Protecting Yourself Online
Fully protecting your personal details when you actively use online services is virtually impossible, but there are ways you can minimize the risks, starting with taking the steps to fully understand privacy laws such as GDPR, as well as regulations protecting user or customer interests like the California Consumer Protection Act (the CCPA).
You can also add an extra layer of security between you and the servers you access. While you may still be required to deliberately enter personal details such as full name and email address, the sites will find tracking you more difficult due to middleware bridging your data transmissions. A VPN connection or a proxy server is perfect for the job, but some of them might leak your data too.

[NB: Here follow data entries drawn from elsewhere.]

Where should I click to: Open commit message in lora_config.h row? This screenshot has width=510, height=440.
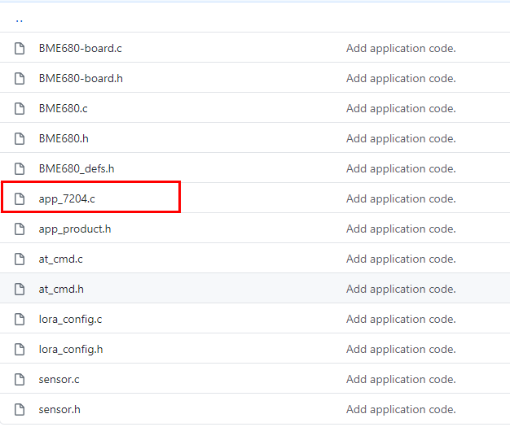tap(400, 350)
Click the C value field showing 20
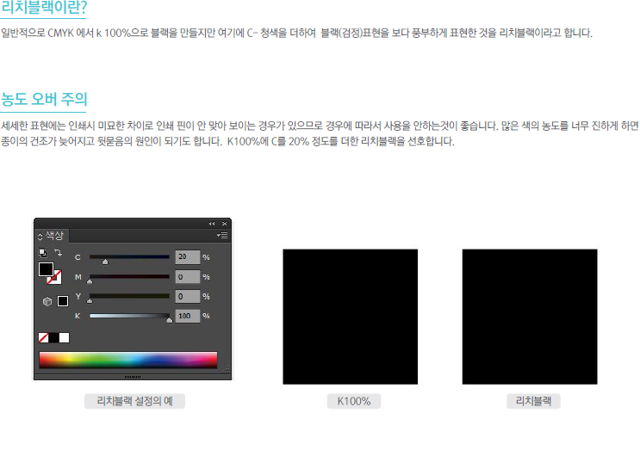 [x=187, y=256]
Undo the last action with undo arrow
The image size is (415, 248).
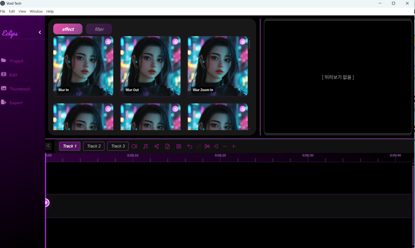click(190, 146)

We live in a world where attackers can acquire your data for as little as $2 per month through sites like WeLeakInfo. Fortunately, there are also sites that will warn you if your data is leaked or your online privacy is affected by a recent breach. ‘Have I Been Pwned’ is a good site to try, but it is not the only one that will alert you if your data is shared through malicious websites: Mozilla is doing this too.
As an added measure, always do a privacy assessment on a regular basis. Changing your password every 6 months is a good start. You also want to stick to strong passwords; use a reliable password manager to keep your passwords strong without jumping through hoops to remember them. Thanks to rules like GDPR, you can also ask service providers to completely delete your data upon request.
By implementing these simple steps, you can protect your personal information better, even when you regularly use online services. If the WeLeakInfo arrest tells us anything, it’s that our data – no matter how mundane it is – is now more valuable than ever.
Big Data is Valuable But it is a Concern
Big data has made our privacy more vulnerable. However, we shouldn’t throw the baby out with the bathwater. We should focus on protecting our privacy while still enjoying the benefits big data provides.